From 2011 to 2016, the state-of-the-art in image classification rocketed from a 26% error rate to 3% (a 4x drop in a 5 year period). In the meantime it achieved superhuman performance, as the human error rate is typically 5%.

Dean also talked about the Grand Engineering Challenges for the 21st Century, and how Google is working to solve a large number of them using AI.

Google has collected a series of achievements in the healthcare field, such as managing to diagnose diabetes from retinal images better than trained ophthalmologists. The researchers also realized that the same technique could be used to predict a set of health indicators, such as cardiovascular risk.

Jeff also spoke about something which I’m particularly excited about (as my research focuses on Graph Neural Networks for symbolic problems). Traditionally, we use machine learning to tackle problems for which a solution is hard or virtually impossible to articulate in a procedural manner. We cannot describe how to classify an animal as a cat or a dog given a matrix of pixels, so we use convolutional neural networks to do that. A very interesting research direction is training models to solve problems for which we already have an explicit solution, but one which consumes too much resources. Jeff exemplified this with a work which has managed to predict the chemical properties of molecules with similar accuracy and 10 thousand times faster than traditional techniques.

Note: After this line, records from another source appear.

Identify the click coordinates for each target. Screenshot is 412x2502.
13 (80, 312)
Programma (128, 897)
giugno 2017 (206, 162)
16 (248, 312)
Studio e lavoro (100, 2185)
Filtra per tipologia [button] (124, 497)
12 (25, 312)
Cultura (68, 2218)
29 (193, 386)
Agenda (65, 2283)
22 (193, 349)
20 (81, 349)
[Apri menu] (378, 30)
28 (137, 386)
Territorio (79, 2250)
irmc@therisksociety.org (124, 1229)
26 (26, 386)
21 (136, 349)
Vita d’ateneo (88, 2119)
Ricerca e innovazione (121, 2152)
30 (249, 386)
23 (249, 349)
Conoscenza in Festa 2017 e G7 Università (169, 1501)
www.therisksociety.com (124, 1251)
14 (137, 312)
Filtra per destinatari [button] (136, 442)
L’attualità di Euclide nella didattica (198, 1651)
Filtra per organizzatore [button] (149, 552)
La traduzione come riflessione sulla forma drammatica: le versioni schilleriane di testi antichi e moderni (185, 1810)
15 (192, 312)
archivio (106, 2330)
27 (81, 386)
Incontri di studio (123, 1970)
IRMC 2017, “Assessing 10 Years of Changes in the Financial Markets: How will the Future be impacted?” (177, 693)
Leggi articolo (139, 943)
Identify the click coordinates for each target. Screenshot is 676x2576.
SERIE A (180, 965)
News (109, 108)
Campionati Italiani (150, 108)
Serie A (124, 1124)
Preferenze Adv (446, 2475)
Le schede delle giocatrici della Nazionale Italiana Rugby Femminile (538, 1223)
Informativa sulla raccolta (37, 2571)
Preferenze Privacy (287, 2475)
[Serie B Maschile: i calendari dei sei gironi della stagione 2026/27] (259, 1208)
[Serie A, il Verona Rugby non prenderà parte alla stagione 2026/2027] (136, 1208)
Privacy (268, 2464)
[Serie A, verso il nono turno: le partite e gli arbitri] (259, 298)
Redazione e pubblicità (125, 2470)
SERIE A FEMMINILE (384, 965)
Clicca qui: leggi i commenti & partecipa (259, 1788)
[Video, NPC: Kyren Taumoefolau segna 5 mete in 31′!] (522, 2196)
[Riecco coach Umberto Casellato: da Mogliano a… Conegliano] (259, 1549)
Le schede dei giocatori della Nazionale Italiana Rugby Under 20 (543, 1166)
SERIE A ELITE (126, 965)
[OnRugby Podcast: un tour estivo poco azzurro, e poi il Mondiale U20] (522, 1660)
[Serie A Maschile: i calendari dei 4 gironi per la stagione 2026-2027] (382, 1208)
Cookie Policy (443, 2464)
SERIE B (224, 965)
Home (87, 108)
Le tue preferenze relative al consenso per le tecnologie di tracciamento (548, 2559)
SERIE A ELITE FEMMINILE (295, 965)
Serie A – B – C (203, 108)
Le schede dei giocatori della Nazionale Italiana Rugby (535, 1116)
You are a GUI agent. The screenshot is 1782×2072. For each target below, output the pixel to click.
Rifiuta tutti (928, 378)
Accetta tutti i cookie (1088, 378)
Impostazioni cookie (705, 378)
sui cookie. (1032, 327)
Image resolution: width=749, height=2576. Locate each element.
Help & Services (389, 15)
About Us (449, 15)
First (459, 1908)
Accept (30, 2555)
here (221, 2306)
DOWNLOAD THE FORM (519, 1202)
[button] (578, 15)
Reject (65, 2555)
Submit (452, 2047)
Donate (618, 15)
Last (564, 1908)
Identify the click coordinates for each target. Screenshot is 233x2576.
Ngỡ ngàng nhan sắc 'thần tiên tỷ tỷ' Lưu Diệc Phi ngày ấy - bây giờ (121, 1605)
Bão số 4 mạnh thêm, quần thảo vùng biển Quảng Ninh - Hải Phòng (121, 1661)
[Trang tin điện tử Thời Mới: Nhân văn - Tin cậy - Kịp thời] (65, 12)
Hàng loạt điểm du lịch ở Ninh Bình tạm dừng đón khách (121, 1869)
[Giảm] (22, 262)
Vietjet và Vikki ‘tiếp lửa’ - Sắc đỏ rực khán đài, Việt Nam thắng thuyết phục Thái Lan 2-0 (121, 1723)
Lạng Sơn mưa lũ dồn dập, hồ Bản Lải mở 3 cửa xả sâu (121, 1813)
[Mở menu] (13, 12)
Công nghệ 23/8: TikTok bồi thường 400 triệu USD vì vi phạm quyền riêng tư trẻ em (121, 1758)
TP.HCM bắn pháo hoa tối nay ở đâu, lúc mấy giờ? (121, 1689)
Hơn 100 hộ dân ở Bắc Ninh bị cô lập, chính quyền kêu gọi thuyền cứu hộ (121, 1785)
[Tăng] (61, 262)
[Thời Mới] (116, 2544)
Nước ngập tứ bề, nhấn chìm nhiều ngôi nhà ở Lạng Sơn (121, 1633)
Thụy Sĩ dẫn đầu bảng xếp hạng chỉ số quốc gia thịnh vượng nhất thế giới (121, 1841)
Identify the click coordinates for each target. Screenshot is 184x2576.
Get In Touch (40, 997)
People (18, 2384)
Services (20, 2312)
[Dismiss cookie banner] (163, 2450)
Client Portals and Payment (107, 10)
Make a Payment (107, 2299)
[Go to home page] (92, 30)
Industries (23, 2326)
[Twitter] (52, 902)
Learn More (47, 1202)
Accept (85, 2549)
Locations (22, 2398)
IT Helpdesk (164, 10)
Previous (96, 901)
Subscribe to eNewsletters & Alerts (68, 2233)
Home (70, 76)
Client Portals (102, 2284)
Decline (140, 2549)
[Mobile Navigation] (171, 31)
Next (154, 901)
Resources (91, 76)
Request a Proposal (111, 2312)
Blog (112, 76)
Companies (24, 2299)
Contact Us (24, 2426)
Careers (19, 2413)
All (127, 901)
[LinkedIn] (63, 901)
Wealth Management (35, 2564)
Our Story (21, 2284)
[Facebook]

He also talked about Google’s efforts on advancing the state-of-the-art in connectomics (that is, reconstructing the network structure of an animal’s brain given brain imaging slices).

We’ve Put a Worm’s Mind in a Lego Robot’s Body

Today we can already port a C. Elegans brain into a Lego Mindstorms robot, but using state-of-the-art DL techniques we can expect to be able to do the same for animals with much larger brains in the near future.

Jeff also talked a little bit about the attention revolution in sequence-to-sequence models and natural language processing, with a focus on the transformer architecture.

Another topic in the talk was AutoML, and I have to admit that at this moment I feel like the audience of ML engineers felt like we’re living in a science fiction scenario. AutoML consists in automating the part of ML research devoted to finding efficient DL architectures. This is done by training a reinforcement learning agent to navigate the space of model architectures to find the ones best suited for training.

To me, the surprising thing is how AutoML manages to find architectures yielding models which are not only more accurate, but also faster than those produced by ML experts. AutoML has produced a totally different Pareto curve than those we get from human experimentation. The trade-off between speed and accuracy is much better for AutoML.

Jeff spoke about how ML is reinventing how we build computers, from TPUs to small chips used for efficient inference (e.g. Google’s Coral).

Finally, Jeff talked about Google’s vision for the future of ML: not necessarily bigger and more accurate models requiring a lot of memory and computation nor smaller and less accurate models easily deployable in a small device, but an hybrid solution. Gigantic models, but very sparsely activated and relying heavily on intelligent routing (also learned). These models would be composed of many sub-modules, each specialized for a given task, and one would be able to activate them on-demand depending on the input.